Al Gore twice famously fell flat on his face in promoting the cause, first when his film An Inconvenient Truth focused on the fate of four bears that were later shown just to have drowned in a storm; then when he made big play with a picture of two bears on a half-melted iceberg, which the photographer later protested she had only taken because it was a striking image, unconnected in any way with climate change.
But although Al Gore may have been notoriously reckless in misusing evidence, he has no pretensions to being a scientist. Sir David’s reputation, on the other hand, is that of a man with respect for science, although this did not prevent him in 2009 from supporting a ridiculous BBC publicity stunt involving a giant blow-up plastic polar bear floating down the Thames, or making polar bears a key feature of his Frozen Planet series in 2011, ending in a propaganda pitch for global-warming alarmism that somehow managed to overlook the fact that polar sea ice had recently been greater in extent than at any time in 30 years.

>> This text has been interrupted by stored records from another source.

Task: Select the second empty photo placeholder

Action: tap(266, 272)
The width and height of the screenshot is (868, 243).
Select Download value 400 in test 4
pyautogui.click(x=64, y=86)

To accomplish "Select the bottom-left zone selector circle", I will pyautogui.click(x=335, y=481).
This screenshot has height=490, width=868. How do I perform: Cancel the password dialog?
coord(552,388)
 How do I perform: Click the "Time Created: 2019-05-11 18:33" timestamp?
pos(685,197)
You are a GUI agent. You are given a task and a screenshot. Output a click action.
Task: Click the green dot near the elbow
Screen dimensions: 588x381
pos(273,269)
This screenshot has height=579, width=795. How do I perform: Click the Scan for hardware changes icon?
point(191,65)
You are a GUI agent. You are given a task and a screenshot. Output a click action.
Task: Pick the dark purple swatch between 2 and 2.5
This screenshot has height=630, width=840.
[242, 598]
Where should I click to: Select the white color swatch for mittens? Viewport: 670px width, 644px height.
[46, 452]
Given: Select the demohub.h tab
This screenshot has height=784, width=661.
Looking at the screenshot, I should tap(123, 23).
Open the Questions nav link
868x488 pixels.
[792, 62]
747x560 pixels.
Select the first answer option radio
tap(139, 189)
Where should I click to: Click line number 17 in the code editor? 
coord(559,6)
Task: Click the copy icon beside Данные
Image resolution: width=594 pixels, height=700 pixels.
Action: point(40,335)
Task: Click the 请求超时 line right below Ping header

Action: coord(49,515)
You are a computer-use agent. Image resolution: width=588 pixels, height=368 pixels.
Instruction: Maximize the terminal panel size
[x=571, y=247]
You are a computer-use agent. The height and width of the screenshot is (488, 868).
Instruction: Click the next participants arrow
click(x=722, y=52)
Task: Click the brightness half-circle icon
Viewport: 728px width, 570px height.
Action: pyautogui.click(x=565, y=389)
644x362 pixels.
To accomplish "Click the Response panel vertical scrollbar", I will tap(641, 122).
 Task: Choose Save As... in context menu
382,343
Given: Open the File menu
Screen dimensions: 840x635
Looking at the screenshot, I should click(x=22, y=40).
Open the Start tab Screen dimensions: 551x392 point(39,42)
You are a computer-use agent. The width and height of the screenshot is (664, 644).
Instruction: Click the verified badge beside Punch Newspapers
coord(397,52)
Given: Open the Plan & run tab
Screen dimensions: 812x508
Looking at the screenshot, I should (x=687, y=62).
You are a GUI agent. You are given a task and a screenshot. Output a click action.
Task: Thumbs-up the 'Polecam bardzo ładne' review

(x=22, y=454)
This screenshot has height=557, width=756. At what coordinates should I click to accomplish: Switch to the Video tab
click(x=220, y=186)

When, last week, the Global Warming Policy Foundation published a new report, Ten Good Reasons Not to Worry About Polar Bears, Matt (now Lord) Ridley referred in his foreword to Sir David’s bizarre determination to ignore the evidence. The report’s author, Susan Crockford, an experienced Canadian polar bear expert, explains just why there is no connection between the thriving polar bear population and climate change, and how this has been concocted into one of the great urban myths of our time.
Nothing is going to stand in the way of Sir David’s reputation as a national treasure, even though it rests so largely on the extraordinary skill of the cameramen who make his documentaries so memorable. But for his readiness to lend his immense prestige to a scare story that defies all the evidence he deserves no respect at all.